#### [TASK TO COMPLETE]
Each entry that appears below should be restated word for word.

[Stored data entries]
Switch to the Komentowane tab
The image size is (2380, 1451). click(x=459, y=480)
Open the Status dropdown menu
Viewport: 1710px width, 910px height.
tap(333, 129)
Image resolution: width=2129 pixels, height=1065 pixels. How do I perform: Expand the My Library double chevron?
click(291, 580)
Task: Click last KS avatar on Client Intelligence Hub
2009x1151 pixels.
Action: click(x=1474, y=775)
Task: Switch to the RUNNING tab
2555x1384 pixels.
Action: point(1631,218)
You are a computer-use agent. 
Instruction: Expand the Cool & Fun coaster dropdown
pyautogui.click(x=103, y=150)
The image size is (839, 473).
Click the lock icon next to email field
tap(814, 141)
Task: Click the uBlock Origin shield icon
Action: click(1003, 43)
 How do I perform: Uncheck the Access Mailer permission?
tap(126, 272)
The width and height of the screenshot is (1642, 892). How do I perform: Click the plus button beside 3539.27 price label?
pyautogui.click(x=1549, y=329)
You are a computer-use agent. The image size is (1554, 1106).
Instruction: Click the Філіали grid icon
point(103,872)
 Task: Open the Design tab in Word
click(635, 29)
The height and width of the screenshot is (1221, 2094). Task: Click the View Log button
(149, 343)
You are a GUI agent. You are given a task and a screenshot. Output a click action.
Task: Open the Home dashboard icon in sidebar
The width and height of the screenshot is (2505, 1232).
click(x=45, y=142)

#### [ANSWER SECTION]
Switch to the Komentowane tab
The image size is (2380, 1451). click(x=459, y=480)
Open the Status dropdown menu
Viewport: 1710px width, 910px height.
tap(333, 129)
Image resolution: width=2129 pixels, height=1065 pixels. How do I perform: Expand the My Library double chevron?
click(291, 580)
Task: Click last KS avatar on Client Intelligence Hub
2009x1151 pixels.
Action: click(x=1474, y=775)
Task: Switch to the RUNNING tab
2555x1384 pixels.
Action: point(1631,218)
You are a computer-use agent. 
Instruction: Expand the Cool & Fun coaster dropdown
pyautogui.click(x=103, y=150)
The image size is (839, 473).
Click the lock icon next to email field
tap(814, 141)
Task: Click the uBlock Origin shield icon
Action: click(1003, 43)
 How do I perform: Uncheck the Access Mailer permission?
tap(126, 272)
The width and height of the screenshot is (1642, 892). How do I perform: Click the plus button beside 3539.27 price label?
pyautogui.click(x=1549, y=329)
You are a computer-use agent. The image size is (1554, 1106).
Instruction: Click the Філіали grid icon
point(103,872)
 Task: Open the Design tab in Word
click(635, 29)
The height and width of the screenshot is (1221, 2094). Task: Click the View Log button
(149, 343)
You are a GUI agent. You are given a task and a screenshot. Output a click action.
Task: Open the Home dashboard icon in sidebar
The width and height of the screenshot is (2505, 1232).
click(x=45, y=142)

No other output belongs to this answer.